Une ville-état au développement faramineux
L’essentiel de la population du Qatar est situé dans l’aire urbaine de sa capitale, Doha. En effet, les estimations les plus récentes conduisent à envisager plus de 2,3 millions d’habitants dans cette zone métropolitaine, sur une population totale de 2,7 millions. Ce phénomène, appelé macrocéphalie urbaine (étymologiquement « grande tête » en grec), témoigne de l’importance significative de la capitale dans la hiérarchie des réseaux de population. Néanmoins, il convient de préciser que ce déséquilibre apparent s’explique en grande partie par la taille réduite du pays, d’une superficie de 11 586 km². Ces valeurs sont relativement proches de celles des États semblables de la région (à l’image de Bahreïn, du Koweït ou des Émirats arabes unis), là où les autres pays arabiques (Arabie saoudite, Oman et Yémen) possèdent une superficie bien plus élevée. En conséquence, le phénomène de concentration urbaine reste important mais davantage réparti sur le territoire. Pour le cas du Qatar comme pour les autres États de la péninsule (exception faite de l’Arabia felix (actuel Yémen), le climat désertique constitue une donnée absolument incontournable. En effet, les températures extrêmes et l’aridité quasi-permanente représentent un enjeu majeur pour le développement de ces territoires. Longtemps freinées par ces contraintes naturelles, les villes – et en particulier les villes côtières – arabiques ont connu un essor spectaculaire depuis une cinquantaine d’années.
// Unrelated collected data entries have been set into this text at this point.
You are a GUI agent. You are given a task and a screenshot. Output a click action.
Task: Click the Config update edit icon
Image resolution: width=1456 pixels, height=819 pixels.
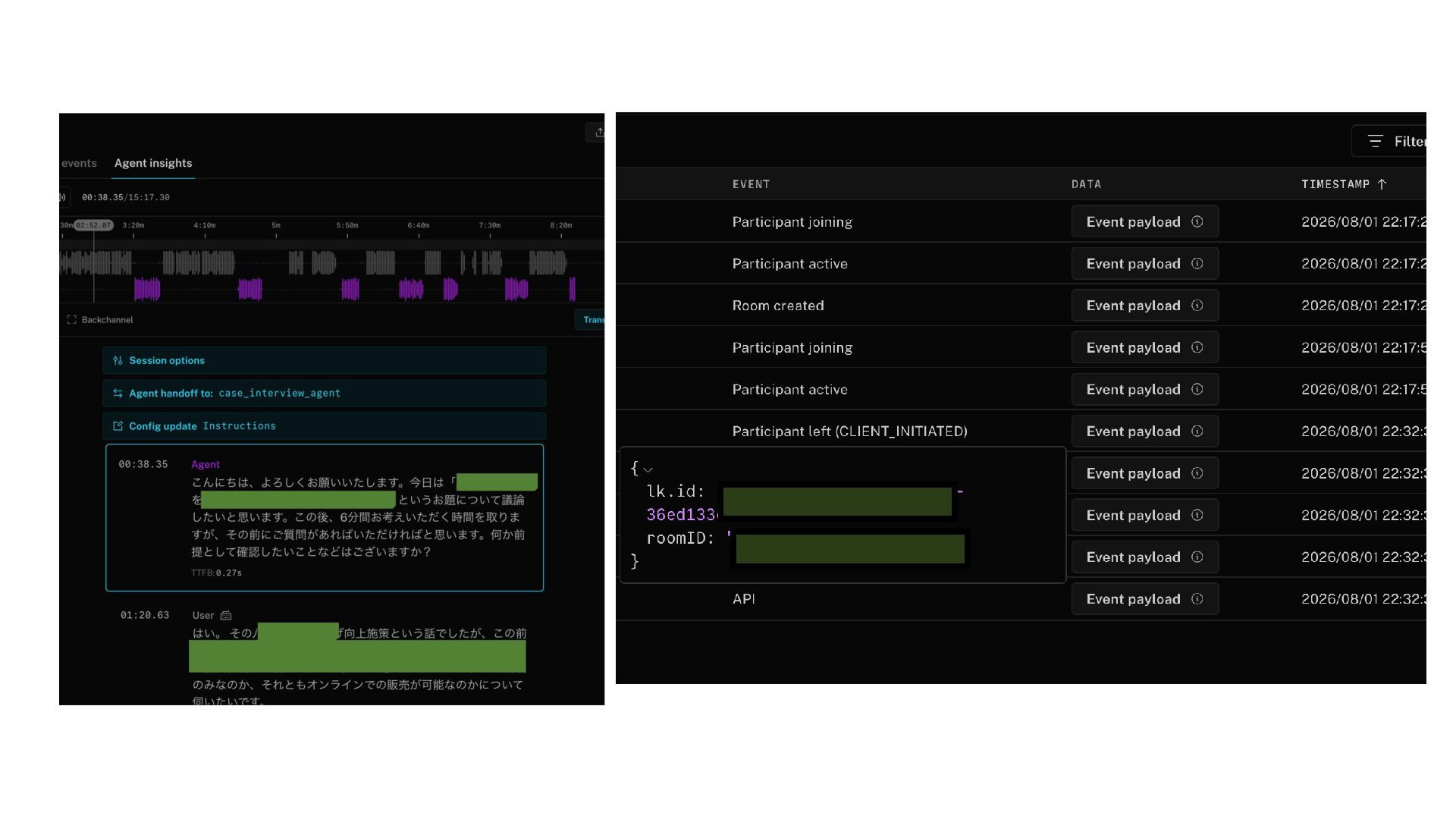click(x=118, y=426)

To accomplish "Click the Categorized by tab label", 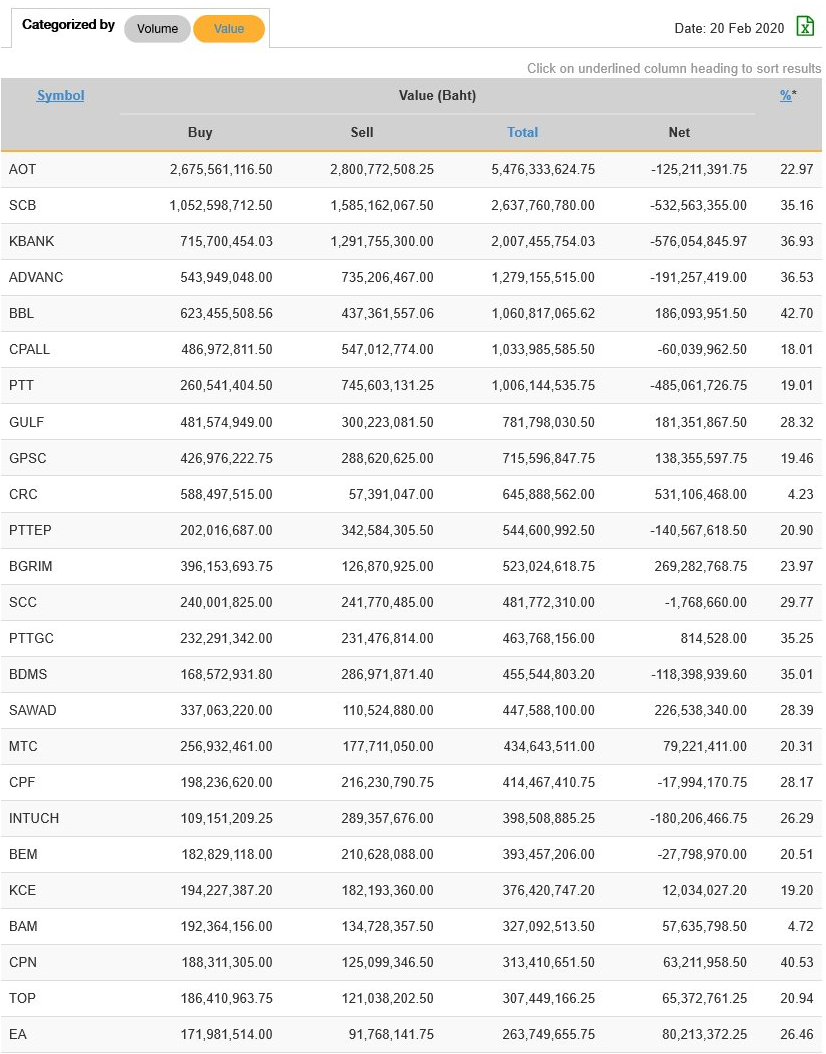I will pyautogui.click(x=68, y=25).
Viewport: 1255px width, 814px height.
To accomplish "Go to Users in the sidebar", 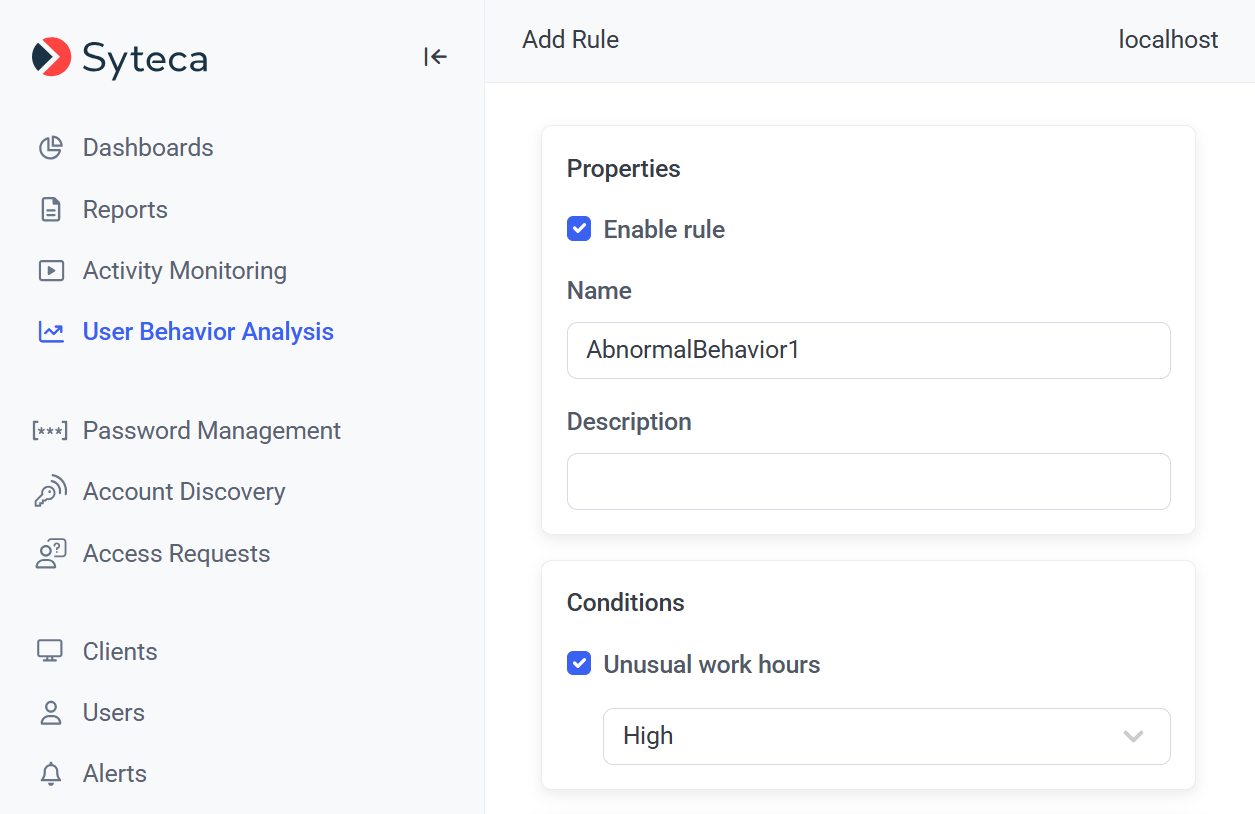I will coord(113,713).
Doha photographiée par l'Expédition 55 à bord de la Station spatiale internationale. Lien en HD.
À l’instar des villes d’Abu Dhabi et de Dubaï, la capitale Doha prend son envol au début des années 1970 avec le construction d’infrastructures de transport de grandes capacités. Le décollage économique prend un certain temps à se matérialiser, mais fort de son port en eaux profondes et de son aéroport international, la ville de Doha connaît une grande prospérité, étroitement liée aux conjonctures des prix des hydrocarbures. À la fin du XXe siècle, le Qatar souhaite se faire une place sur l’échiquier international ; une décision illustrant cette aspiration est la création de la chaîne de télévision Al Jazeera (en 1996) dont le siège se situe dans le quartier Wadi Al Sail, regroupant plus largement d’autres structures de communication (Qatar Television, Qatar Media Corporation, beIN SPORTS…). Comme à Dubaï, la ville de Doha est marquée par les projets immobiliers résidentiels et de loisirs d’ampleur, à l’image de West Bay Lagoon, The Pearl ou encore Lusail, ville nouvelle périphérique qui a accueilli la finale de la Coupe du Monde de football. Néanmoins, les projets d’aménagement urbain récents semblent marqués par la volonté d’afficher un « contre-exemple » à l’architecture pharaonique dubaïote, notamment avec la restructuration du quartier Msheireb. Cependant, cet écoquartier traduit parfaitement les paradoxes environnementaux de ce pays, se présentant comme l’un des plus modernes sur les solutions de développement durable mais qui connaît les taux les plus élevés du monde en ce qui concerne les émissions de gaz à effet de serre et la consommation d’énergie par habitant.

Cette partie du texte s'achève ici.